Exercise instructions:
Pull out of the data below the stretch of lines bounded by the one containing "Task: Click the 概览 overview sidebar icon" and the one containing "Sort by the Timestamp column header", both bounds included, unchanged.
Content starts
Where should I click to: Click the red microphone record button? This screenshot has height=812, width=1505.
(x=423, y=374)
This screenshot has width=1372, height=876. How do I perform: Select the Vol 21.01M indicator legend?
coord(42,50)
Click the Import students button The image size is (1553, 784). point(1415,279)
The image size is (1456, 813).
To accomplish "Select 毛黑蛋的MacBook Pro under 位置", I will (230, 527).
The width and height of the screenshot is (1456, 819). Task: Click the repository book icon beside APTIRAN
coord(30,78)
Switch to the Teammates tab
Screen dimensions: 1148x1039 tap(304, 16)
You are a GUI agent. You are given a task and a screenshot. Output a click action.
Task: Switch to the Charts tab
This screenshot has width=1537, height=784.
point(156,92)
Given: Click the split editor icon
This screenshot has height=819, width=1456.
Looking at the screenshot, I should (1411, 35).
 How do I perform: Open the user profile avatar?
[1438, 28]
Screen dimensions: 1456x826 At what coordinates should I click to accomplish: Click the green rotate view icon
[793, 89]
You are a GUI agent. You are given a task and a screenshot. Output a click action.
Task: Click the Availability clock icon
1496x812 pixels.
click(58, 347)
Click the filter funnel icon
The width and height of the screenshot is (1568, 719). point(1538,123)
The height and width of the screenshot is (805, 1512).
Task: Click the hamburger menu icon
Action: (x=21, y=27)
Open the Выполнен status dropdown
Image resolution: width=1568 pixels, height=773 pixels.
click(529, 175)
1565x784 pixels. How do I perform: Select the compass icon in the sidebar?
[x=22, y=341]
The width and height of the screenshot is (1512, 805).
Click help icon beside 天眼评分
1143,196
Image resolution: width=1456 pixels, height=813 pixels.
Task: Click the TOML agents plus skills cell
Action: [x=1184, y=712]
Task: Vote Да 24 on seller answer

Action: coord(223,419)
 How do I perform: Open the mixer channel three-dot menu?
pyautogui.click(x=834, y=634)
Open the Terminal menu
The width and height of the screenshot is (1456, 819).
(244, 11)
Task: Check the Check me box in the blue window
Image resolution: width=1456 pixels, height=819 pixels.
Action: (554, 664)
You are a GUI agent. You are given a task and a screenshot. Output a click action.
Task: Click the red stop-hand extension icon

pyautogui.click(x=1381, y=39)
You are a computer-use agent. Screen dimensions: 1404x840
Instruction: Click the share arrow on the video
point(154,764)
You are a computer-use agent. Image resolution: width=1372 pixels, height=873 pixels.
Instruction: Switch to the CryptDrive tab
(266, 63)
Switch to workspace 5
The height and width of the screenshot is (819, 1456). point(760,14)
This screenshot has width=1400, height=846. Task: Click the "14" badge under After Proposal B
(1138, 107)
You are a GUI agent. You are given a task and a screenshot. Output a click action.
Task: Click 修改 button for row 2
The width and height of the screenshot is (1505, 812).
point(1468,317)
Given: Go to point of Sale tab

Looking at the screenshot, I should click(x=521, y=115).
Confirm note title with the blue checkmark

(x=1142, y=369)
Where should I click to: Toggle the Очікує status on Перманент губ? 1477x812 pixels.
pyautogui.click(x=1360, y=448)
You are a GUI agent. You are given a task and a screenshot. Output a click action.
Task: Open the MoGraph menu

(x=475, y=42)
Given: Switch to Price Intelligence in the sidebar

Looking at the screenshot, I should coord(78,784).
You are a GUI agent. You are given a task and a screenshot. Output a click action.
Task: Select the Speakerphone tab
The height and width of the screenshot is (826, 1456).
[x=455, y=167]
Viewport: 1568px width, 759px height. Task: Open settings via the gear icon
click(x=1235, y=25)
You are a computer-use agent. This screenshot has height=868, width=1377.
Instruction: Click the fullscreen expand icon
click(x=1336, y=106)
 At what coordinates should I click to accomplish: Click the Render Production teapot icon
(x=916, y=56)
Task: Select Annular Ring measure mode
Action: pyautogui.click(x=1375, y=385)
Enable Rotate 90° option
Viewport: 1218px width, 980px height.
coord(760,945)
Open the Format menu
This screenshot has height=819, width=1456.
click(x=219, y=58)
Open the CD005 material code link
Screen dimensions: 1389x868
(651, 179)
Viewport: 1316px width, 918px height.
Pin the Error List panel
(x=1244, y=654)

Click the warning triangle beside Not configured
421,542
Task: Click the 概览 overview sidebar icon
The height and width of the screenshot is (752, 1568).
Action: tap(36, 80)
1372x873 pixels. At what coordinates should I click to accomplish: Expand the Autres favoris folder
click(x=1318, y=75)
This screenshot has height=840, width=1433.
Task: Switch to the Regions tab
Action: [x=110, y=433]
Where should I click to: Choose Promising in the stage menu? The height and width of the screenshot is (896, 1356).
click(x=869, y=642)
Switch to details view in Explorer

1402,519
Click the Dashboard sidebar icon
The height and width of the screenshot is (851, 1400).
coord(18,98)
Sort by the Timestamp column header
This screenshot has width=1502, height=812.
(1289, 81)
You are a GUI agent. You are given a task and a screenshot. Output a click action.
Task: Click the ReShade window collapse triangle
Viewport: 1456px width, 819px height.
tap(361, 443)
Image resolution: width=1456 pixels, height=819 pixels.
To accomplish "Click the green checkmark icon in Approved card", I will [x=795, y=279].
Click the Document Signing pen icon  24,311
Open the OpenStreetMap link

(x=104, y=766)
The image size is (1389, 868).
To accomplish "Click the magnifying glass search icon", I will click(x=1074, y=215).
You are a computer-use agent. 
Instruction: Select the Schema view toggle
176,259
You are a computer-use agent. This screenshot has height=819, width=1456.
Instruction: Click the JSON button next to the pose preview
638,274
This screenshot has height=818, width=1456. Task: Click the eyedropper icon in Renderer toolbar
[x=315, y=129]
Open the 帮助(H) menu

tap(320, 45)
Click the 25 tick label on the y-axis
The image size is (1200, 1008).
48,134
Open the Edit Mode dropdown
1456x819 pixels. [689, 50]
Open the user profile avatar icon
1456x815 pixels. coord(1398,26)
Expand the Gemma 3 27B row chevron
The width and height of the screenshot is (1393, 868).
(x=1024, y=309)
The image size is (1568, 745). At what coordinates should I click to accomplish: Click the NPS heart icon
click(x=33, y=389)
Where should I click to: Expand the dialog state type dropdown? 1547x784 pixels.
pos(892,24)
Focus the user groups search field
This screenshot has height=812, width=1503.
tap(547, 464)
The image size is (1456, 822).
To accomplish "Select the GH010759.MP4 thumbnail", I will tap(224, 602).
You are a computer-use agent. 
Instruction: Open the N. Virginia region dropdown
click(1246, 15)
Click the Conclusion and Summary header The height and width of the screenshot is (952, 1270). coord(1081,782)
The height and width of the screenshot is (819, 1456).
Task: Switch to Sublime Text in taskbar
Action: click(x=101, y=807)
Content ends
Task solution:
Task: Click the 概览 overview sidebar icon
The height and width of the screenshot is (752, 1568).
Action: tap(36, 80)
1372x873 pixels. At what coordinates should I click to accomplish: Expand the Autres favoris folder
click(x=1318, y=75)
This screenshot has height=840, width=1433.
Task: Switch to the Regions tab
Action: [x=110, y=433]
Where should I click to: Choose Promising in the stage menu? The height and width of the screenshot is (896, 1356).
click(x=869, y=642)
Switch to details view in Explorer

1402,519
Click the Dashboard sidebar icon
The height and width of the screenshot is (851, 1400).
coord(18,98)
Sort by the Timestamp column header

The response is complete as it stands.